A couple dozen people gathered outside the Consulate General Of Brazil in Toronto on Friday afternoon to call on the government to take action and help fight the Amazon fires.

The protesters gathered outside 77 Bloor Street, near Bay Street, holding signs that read “climate justice now,” “don’t burn our future” and “if you breath air, you should care.” Video footage from the scene showed the protesters chanting “occupy the government” and “liberate the Amazon.”

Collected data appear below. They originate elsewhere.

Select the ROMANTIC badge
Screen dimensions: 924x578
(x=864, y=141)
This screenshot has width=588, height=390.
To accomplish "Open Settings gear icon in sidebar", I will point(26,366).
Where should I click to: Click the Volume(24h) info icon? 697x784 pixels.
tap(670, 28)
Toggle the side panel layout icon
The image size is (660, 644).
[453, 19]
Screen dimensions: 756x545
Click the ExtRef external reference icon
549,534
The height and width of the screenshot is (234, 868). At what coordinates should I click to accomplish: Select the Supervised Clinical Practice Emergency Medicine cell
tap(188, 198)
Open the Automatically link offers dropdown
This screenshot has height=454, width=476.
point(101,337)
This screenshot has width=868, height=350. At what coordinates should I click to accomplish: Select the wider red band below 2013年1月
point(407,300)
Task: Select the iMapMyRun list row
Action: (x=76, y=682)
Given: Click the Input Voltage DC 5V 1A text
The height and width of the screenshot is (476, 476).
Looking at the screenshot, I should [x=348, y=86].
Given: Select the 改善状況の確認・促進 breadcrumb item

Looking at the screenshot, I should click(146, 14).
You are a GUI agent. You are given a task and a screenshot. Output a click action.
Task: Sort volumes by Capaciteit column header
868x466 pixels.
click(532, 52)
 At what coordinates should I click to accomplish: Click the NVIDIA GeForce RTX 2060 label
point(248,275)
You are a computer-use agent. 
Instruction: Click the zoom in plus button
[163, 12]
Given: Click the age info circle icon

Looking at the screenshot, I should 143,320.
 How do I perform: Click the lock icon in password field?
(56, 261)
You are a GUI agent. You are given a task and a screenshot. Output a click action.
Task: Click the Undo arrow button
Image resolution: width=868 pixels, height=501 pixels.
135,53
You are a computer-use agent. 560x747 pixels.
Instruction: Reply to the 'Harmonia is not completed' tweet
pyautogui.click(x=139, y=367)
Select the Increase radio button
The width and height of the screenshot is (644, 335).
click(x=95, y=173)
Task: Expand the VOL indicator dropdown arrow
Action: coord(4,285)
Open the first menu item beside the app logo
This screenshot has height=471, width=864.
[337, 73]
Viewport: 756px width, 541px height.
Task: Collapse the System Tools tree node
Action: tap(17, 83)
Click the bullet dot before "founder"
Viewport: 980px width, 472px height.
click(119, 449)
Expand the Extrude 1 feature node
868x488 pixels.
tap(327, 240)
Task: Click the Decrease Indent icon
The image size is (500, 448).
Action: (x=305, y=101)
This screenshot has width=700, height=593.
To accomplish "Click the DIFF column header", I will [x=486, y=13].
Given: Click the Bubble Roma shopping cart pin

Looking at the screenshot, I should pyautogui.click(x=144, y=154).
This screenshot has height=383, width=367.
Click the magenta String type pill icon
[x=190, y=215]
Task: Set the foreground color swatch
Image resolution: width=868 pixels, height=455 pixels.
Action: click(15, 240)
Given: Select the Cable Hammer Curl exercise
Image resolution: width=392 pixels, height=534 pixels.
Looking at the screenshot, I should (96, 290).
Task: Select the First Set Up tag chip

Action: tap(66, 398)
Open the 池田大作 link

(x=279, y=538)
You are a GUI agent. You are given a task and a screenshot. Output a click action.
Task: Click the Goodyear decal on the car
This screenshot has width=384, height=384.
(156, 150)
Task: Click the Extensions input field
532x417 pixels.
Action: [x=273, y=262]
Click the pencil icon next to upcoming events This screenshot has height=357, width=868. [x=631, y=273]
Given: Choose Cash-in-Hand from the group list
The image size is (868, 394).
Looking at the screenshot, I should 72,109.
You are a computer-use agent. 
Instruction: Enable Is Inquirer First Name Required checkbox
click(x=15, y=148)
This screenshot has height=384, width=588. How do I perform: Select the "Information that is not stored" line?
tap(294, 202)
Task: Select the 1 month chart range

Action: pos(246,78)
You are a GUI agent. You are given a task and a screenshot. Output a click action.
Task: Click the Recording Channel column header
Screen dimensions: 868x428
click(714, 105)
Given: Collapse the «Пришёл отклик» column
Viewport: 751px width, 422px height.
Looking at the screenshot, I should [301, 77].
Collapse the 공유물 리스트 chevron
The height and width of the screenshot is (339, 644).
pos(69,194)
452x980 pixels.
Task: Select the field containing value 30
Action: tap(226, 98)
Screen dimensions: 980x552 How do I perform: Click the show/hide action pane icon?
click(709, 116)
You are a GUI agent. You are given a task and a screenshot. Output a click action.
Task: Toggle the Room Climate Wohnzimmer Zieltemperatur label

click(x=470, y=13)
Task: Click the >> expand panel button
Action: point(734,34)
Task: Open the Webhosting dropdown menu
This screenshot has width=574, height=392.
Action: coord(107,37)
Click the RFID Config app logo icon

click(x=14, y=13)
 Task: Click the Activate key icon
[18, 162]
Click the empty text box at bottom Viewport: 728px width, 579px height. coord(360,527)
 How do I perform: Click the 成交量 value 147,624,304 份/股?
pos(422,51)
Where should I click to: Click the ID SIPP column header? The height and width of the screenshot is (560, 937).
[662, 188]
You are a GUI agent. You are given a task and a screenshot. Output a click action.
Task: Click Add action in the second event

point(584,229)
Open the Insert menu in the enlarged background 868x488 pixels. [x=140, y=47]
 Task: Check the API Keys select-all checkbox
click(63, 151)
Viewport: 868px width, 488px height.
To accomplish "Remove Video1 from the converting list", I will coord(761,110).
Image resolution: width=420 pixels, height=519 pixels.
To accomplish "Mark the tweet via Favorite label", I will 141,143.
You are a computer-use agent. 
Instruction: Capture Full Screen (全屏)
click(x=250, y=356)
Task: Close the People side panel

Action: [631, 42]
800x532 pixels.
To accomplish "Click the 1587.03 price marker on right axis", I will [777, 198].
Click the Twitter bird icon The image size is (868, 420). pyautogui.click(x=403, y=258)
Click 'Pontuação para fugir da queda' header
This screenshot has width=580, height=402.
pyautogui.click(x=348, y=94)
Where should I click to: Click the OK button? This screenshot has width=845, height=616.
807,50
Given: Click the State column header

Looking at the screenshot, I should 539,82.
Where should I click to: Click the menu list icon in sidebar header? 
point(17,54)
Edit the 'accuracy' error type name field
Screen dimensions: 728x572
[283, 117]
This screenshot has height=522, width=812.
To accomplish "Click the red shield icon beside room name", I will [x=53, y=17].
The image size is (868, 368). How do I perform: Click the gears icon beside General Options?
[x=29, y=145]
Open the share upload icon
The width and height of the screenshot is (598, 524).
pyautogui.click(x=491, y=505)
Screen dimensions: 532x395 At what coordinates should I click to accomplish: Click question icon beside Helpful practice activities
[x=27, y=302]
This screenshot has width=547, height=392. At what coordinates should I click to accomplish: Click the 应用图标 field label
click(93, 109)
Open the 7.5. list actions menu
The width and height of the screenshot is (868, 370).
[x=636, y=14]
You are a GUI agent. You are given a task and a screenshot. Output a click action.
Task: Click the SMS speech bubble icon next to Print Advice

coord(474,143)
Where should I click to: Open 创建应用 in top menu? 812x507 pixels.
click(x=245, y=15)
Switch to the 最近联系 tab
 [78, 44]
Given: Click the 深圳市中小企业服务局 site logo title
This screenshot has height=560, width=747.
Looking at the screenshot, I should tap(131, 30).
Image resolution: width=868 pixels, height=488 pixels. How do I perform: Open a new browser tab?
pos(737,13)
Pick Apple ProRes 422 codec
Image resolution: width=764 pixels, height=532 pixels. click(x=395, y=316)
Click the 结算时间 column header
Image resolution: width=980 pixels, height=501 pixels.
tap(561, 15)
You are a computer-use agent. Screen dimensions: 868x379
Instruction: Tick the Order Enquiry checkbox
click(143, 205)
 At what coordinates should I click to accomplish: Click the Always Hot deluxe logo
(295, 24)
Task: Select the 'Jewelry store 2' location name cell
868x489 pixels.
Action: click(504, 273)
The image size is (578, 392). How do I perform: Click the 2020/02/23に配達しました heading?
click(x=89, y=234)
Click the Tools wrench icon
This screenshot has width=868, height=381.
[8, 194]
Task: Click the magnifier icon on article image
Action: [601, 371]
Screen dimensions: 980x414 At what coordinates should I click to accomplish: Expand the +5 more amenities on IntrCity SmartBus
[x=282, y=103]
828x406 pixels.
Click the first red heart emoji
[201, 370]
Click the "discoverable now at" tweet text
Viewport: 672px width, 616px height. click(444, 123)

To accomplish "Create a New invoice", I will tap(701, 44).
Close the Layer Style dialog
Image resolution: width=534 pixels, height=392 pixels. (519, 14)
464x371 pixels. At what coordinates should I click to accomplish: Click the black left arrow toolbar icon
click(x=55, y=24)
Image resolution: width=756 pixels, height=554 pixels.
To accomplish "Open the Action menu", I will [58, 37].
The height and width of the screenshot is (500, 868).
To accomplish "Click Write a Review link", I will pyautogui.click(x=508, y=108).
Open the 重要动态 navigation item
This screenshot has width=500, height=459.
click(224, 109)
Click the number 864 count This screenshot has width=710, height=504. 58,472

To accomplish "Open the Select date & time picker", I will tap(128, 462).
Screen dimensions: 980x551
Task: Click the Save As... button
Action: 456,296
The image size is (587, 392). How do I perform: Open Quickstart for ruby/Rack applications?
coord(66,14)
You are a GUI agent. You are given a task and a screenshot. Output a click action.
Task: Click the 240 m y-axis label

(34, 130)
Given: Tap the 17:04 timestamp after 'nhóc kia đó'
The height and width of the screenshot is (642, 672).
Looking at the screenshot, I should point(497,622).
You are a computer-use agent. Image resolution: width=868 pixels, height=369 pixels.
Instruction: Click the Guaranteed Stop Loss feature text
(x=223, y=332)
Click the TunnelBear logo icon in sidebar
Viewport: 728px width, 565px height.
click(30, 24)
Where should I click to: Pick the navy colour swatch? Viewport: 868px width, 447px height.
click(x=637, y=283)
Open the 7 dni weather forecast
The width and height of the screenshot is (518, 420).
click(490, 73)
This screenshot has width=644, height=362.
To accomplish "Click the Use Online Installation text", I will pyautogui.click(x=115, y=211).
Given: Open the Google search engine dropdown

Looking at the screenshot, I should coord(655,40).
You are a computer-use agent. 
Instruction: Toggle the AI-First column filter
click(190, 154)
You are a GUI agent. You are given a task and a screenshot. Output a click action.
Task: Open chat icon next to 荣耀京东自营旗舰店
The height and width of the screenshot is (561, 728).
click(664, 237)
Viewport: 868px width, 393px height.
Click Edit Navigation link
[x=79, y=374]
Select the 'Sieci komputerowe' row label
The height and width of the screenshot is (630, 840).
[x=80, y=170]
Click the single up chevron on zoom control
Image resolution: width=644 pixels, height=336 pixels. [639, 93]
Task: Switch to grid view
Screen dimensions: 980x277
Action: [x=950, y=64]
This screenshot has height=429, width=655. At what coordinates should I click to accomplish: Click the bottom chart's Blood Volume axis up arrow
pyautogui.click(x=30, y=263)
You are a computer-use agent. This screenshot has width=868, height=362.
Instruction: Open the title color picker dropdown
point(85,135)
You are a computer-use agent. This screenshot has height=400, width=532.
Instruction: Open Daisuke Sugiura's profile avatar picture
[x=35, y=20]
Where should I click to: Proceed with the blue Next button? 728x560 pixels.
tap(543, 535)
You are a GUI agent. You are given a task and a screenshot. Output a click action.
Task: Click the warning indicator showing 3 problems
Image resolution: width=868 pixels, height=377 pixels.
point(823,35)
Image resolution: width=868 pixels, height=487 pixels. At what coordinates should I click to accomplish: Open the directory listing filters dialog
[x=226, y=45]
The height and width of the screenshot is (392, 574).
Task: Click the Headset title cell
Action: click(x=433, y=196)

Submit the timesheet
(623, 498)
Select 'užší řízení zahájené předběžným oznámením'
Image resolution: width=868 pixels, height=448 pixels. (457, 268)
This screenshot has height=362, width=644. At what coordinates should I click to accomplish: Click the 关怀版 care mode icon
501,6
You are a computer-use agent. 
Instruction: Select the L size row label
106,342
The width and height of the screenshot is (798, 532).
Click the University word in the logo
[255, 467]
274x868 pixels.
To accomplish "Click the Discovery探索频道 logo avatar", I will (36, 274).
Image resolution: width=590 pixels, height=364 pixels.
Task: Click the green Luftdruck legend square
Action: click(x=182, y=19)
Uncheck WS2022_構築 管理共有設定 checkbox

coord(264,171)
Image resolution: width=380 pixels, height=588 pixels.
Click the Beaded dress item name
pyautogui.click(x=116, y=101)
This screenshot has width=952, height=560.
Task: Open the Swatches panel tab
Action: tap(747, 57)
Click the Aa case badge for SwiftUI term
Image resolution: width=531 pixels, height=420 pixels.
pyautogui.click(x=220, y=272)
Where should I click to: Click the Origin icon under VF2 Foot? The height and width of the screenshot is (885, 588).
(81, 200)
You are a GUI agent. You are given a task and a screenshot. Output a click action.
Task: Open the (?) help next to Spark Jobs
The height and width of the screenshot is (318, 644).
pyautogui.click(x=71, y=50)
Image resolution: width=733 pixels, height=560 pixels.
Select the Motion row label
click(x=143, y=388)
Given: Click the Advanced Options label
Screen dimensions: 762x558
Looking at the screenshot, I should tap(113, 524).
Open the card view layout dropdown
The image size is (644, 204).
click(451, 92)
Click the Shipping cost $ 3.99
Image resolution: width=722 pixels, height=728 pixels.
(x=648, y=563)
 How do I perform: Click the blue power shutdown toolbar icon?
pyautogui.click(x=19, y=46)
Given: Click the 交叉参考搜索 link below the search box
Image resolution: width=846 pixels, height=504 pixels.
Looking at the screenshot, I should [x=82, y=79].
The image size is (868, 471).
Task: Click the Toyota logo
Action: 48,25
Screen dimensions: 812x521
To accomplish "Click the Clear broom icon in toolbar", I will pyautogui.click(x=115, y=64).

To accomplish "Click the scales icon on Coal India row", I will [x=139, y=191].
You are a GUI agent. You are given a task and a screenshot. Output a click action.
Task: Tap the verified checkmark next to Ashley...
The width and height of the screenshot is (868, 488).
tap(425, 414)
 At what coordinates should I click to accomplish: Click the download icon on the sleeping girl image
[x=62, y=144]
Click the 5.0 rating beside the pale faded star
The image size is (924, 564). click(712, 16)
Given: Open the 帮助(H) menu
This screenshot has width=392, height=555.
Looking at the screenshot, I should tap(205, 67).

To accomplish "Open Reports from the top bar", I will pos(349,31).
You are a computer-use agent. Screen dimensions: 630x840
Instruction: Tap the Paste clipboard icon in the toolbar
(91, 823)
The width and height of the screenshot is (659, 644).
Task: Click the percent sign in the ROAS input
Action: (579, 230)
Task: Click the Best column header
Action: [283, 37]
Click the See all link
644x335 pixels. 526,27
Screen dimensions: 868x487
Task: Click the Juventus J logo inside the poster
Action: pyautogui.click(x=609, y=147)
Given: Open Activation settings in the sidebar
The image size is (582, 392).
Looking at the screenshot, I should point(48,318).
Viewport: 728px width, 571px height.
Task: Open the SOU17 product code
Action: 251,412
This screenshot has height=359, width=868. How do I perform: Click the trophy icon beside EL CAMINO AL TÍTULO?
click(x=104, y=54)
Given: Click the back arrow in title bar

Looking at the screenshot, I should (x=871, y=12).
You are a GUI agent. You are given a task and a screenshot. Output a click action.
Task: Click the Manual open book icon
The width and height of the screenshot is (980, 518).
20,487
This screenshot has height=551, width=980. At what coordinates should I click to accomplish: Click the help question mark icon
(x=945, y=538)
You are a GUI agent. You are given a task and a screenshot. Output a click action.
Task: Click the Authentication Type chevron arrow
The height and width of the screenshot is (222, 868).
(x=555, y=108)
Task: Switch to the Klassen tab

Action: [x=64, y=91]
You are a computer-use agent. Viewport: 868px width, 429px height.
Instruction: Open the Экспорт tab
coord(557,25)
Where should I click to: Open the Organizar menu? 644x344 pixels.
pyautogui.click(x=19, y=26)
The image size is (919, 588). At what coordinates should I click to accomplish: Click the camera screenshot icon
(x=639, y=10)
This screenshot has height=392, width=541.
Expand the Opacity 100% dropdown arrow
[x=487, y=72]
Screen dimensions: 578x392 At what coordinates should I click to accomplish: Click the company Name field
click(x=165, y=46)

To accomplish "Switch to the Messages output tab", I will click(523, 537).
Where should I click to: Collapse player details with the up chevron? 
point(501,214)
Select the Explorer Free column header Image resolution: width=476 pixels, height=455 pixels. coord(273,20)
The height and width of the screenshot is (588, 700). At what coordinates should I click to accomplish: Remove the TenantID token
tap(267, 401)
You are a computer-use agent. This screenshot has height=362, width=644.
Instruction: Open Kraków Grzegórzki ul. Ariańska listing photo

“The Amazon provides 20 per cent of the Earth’s oxygen. It is literally our lungs and as it burns we suffer,” said Rachel Finan, one of the organizers of the event. “Notre Dame was burning for three seconds before it was global news, the Amazon has been burning for three weeks and we want people to stand up, take notice and fight back.”

Protest, Amazon
Protestors gather outside the Brazil Embassy in Toronto to demand the government help fight the Amazon fires. (Tom Podolec/CTV News Toronto)

Brazil’s National Institute for Space Research said on Thursday that 75,336 fires have swept across Brazil’s forests over the last eight months.

According to the World Wide Fund for Nature in Brazil, the fires are “strongly associated with deforestation,” caused when land is cleared for crops and grazing. Finan told CTV News Toronto that many people are blaming Brazilian President Jair Bolsonaro for clearing the area for animal agriculture.

“The climate disaster we are already in is accelerating beyond any comprehension, so we are here to demand something is done about that.”

Fire consumes the jungle near Porto Velho, Brazil, Friday, Aug. 23, 2019. (AP Photo/Victor R. Caivano)

Natalie Kibet, who participated in the protest, said that they are also calling on the Canadian government to put pressure on Brazil at this weekend’s G7 summit.

“Our world is falling apart and the government system is doing absolutely nothing. This is not just Brazil’s problem. We have the resources, we have the manpower we need,” she said.

The protest was organized by activist group Extinction Rebellion Toronto.